Even before the announcement, the mere rumor of Sarkozy's return to center stage overshadowed de Villepin's appointment as the head of the government. But official word of the "shock ticket" sent the French press into frenzy. Sarkozy replaces de Villepin at the Interior Ministry, where Sarkozy has already shone. From May 2002 to March 2004, Sarkozy's energetic turn as France's top cop won him the French public's attention, and he has never let it go. Police unions have already chimed in, delighted about the straight-talking Sarkozy's return.
At the Interior Ministry, Sarkozy will be working under new PM De Villepin, although the two men are said to detest one another. But there, too, Sarkozy might draw advantage from second billing. "Sarkozy has the advantage of having power--and he's at his best when he's in action. But he isn't exposed the way the prime minister is, so he doesn't get burned ahead of the 2007 elections," argues Gurrey, the Le Monde reporter, who has written a book on the Sarkozy-Chirac relationship.

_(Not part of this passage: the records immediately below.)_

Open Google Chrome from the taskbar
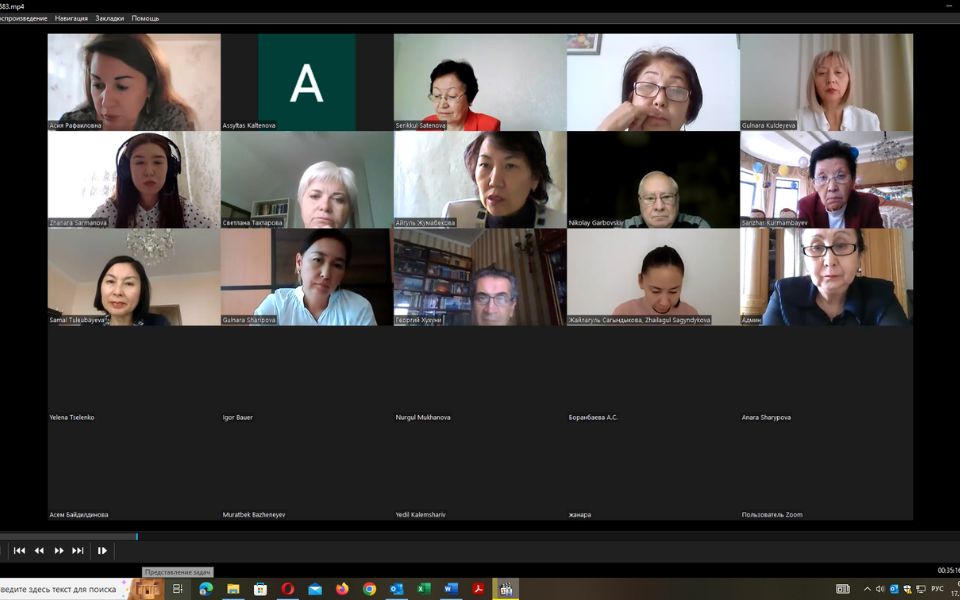 369,589
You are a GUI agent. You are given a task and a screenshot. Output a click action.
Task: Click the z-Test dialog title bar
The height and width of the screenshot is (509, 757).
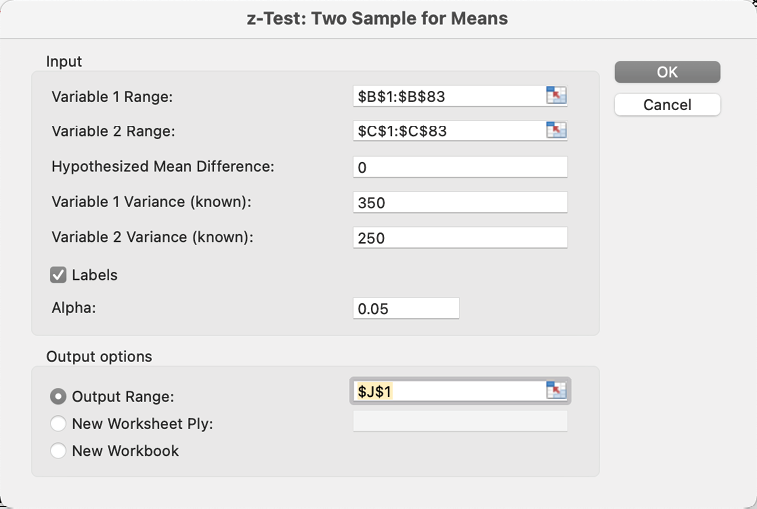378,19
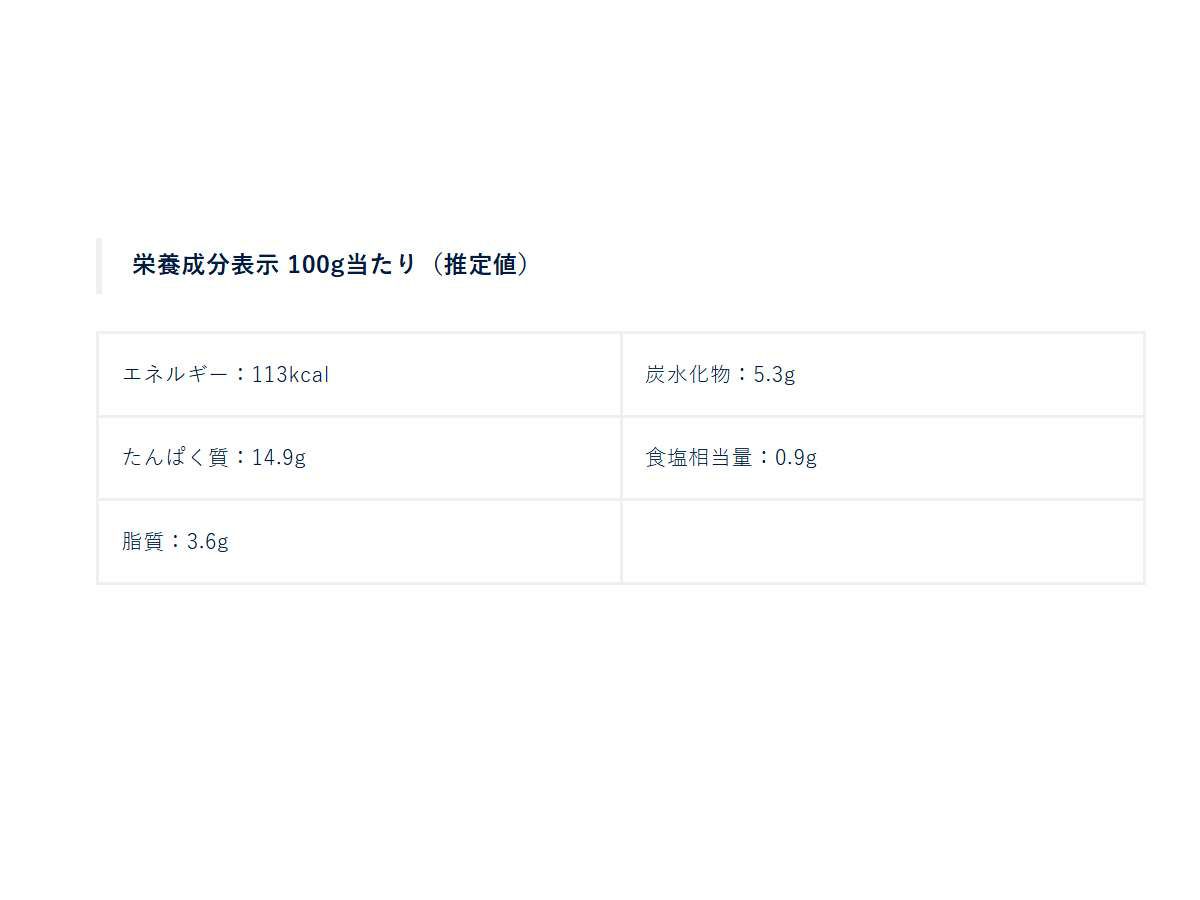1200x900 pixels.
Task: Click the gray bar left of heading
Action: point(99,266)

So Sarkozy just may have cleared his way to a presidential run in 2007. But what good is a run for the presidency if voters already seem to have rejected your party? Well, the referendum has helped Sarkozy on that score, too. Under his leadership during the referendum campaign, Sarkozy's UMP party remained fairly united. Meanwhile, the Socialist Party, the only other French party with a real chance at leading a government, has been badly split. "On the left side, it is very difficult, between the 'yes' and the 'no.' The left will be very divided," argues economist and political commentator, Nicolas Baverez.
So has Chirac indeed sparked a battle that will eclipse his own future? Perhaps. But the political obituaries may yet prove premature. The old master, after all, has fought 40 years of political death matches--and won them all.